-- Task list --
A. In the email about broken Groovy class loaders, rewrite the paragraph beginning "I noticed that GroovySunClassLoader" as a short bulleted list that keeps its main facts.
B. Carry on the email about broken Groovy class loaders, starting right after its last line.

-- Document passage --
((

On 29.05.20 03:39, harada.tomokazu....@jp.nssol.nipponsteel.com wrote:
Dear All,
I noticed that GroovySunClassLoader and SunClassLoader are broken.
I tried to use a Groovy script in Java and noticed that
GroovySunClassLoader.sunVM was null.
I'm using OpenJDK 8u252 and it has sun.reflect.MagicAccessorImpl, so
GroovySunClassLoader.sunVM should not be null.
[...]
I applied the above fix to Groovy and ran the following test program, but the
test failed.
-----------------------------
package app;
import groovy.lang.GroovyShell;
import org.codehaus.groovy.runtime.callsite.GroovySunClassLoader;
public class Main {
public static void main(String[] args) {
System.out.println("sunVM: " + GroovySunClassLoader.sunVM);
GroovyShell shell = new GroovyShell();
String name = (String) shell.evaluate("new app.Main().getName()");
System.out.println(name);
}
private String getName() {
return "abc";
}
}
-----------------------------
this means you want the Groovy program to access the private method a
Java class, right?
The output of the test program:
sunVM: org.codehaus.groovy.runtime.callsite.GroovySunClassLoader@27bc2616
Exception in thread "main" java.lang.IllegalAccessError: tried to access method
app.Main.getName()Ljava/lang/String; from class app.Main$getName
at app.Main$getName.call(Unknown Source)

))

-- Given information --
((

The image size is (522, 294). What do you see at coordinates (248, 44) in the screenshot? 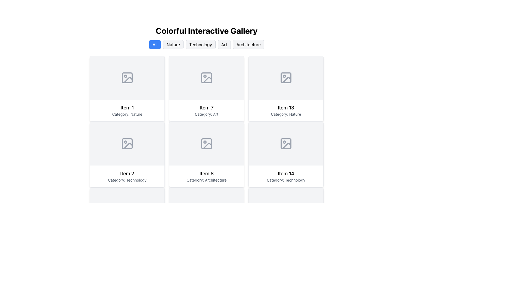
I see `the 'Architecture' button, which is a rectangular button with rounded corners, light gray background, and black center-aligned text, to filter items by architecture` at bounding box center [248, 44].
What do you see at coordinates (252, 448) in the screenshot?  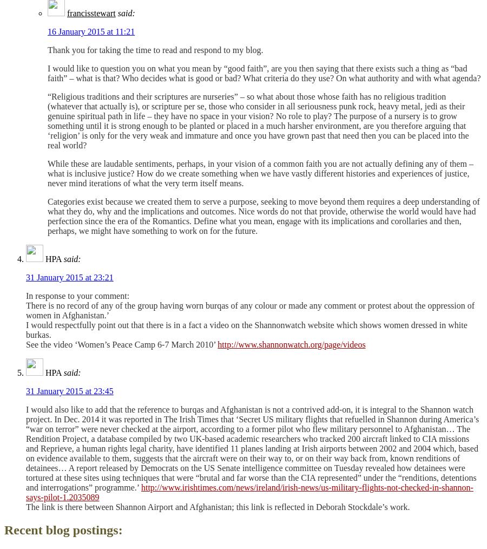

))

-- Task results --
A.
- GroovySunClassLoader and SunClassLoader are broken.
- When a Groovy script was used in Java, GroovySunClassLoader.sunVM was null.
- The JDK in use is OpenJDK 8u252, which has sun.reflect.MagicAccessorImpl.
- For that reason, GroovySunClassLoader.sunVM should not be null.

B.
at
org.codehaus.groovy.runtime.callsite.CallSiteArray.defaultCall(CallSiteArray.java:47)
at
org.codehaus.groovy.runtime.callsite.AbstractCallSite.call(AbstractCallSite.java:125)
at
org.codehaus.groovy.runtime.callsite.AbstractCallSite.call(AbstractCallSite.java:130)
at Script1.run(Script1.groovy:1)
at groovy.lang.GroovyShell.evaluate(GroovyShell.java:427)
at groovy.lang.GroovyShell.evaluate(GroovyShell.java:461)
at groovy.lang.GroovyShell.evaluate(GroovyShell.java:436)
at app.Main.main(Main.java:11)
IllegalAccessError seems to occur as MagicAccessorImpl is not effective.
Does MagicAccessorImpl prevent access checks? It does prevent bytecode
verification, which allows us to load the generated class faster.
But I don't think that this access check falls under the magic as well.
Groovy should have accessed by reflection only instead in non-indy mode.
Could you please tell us the version of Groovy you are using as well?